Construction sector activity in the UK has continued its steady growth in April, according to a private industry survey, despite official statistics reporting a big drop in output.
Employment rose, input cost inflation hit its lowest rate for over two years, and there was strong growth in new business, reports the Markit/CIPS Construction PMI survey.
"April saw another generally buoyant UK Construction PMI survey, with rates of output and new order growth close to March's recent highs," Tim Moore, senior economist at Markit, said.
"Improved inflows of new work have also helped raise business expectations in the sector from the three-year low seen last Autumn."
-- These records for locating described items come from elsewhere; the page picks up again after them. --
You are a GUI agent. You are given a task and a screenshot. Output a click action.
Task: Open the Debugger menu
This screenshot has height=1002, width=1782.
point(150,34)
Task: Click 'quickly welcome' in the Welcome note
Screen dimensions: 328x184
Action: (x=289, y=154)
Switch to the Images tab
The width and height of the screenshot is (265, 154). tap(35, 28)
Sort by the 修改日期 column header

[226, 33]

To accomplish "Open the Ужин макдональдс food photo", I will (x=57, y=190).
The construction PMI figure was 55.8 in April, down from 56.7 in March. However this is still well above the neutral 50 figure. An advanced poll of economists taken by Reuters indicated a reading of 54.
Sterling rose to a 22-month high against the Euro following the report as foreign exchange traders matched the UK data against a grim reading of manufacturing activity in the eurozone. The single currency now buys 81.215 pence on fx markets, the lowest since June 2010. Sterling rose to $1.6225 against the US dollar.
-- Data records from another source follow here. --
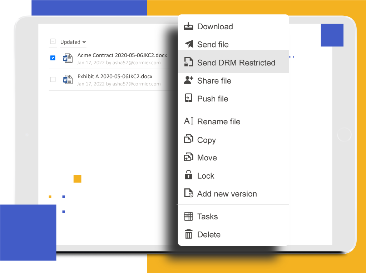Open the Updated sort dropdown
This screenshot has width=366, height=273.
coord(70,42)
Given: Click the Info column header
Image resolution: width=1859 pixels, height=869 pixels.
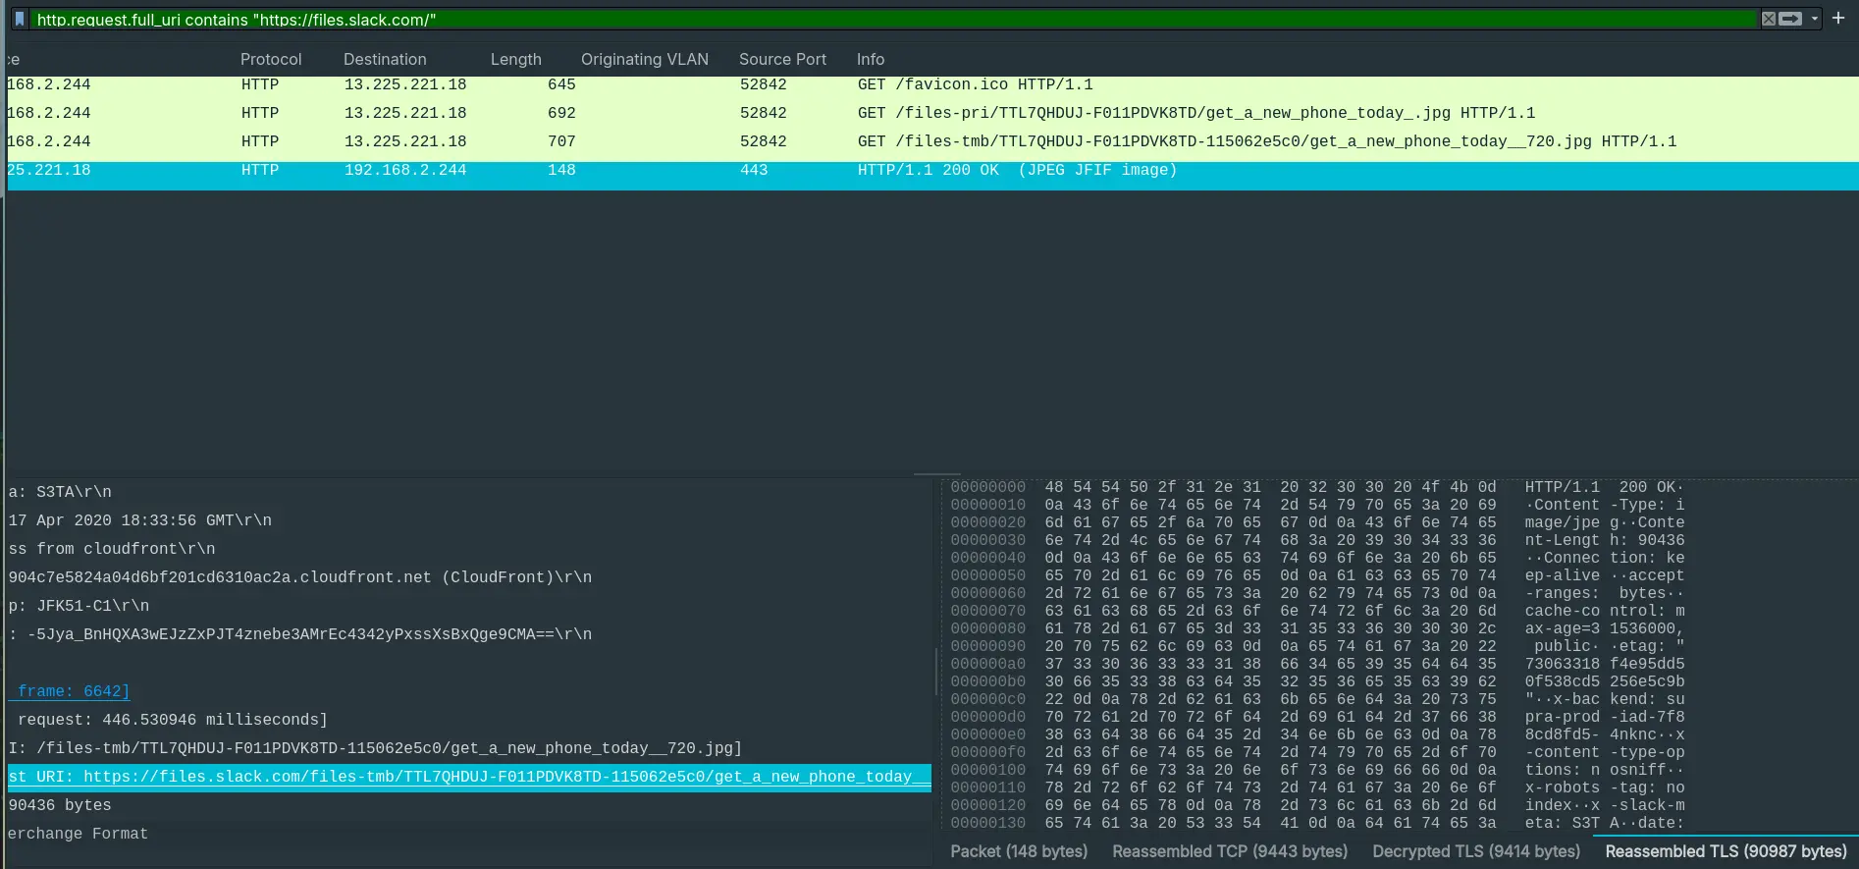Looking at the screenshot, I should tap(870, 59).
A significant drop in UK construction sector activity is the reason for worse-than-expected GDP figures in the first quarter of 2012, according to the Office for National Statistics (ONS).
The ONS preliminary estimate showed a 0.2 percent contraction of the UK economy following on from a 0.3 percent contraction in the final quarter of 2011, meaning the country is in recession.
Construction sector output dropped by 3 percent, reported the ONS, at odds with the recent PMI data.
In March Markit's Construction PMI figure jumped to 56.7 from February's 54.3 - the sharpest rise in 21 months.
Good weather had led to a surge in demand for construction projects, particularly in the commercial, housing, and civil-engineering sub-sectors.
Mortgage approvals rise unexpectedly
In another piece of good news for the UK economy mortgage approvals hit 49,860 in March, according to the Bank of England.
This is up from February's 49,029 figure and defied forecasts of a dip to 48,000.
A stamp duty holiday for first time buyers ended in late March, which may explain a late surge in home loans.
UK manufacturing slowed in April
Other PMI data for the manufacturing sector showed activity had slowed in April, with new export orders suffering their steepest decline in three years.
A struggling Europe, the UK's biggest trading partner, and weak global demand hindered UK manufacturing exports, though there was slight overall growth in the sector.
The index figure for manufacturing dropped to 50.5 in April, down from 51.9 the previous month.
"Even at this lower level, the PMI suggests that manufacturing output could make a small positive contribution to GDP growth in Q2," said a research note from French bank Societe Generale.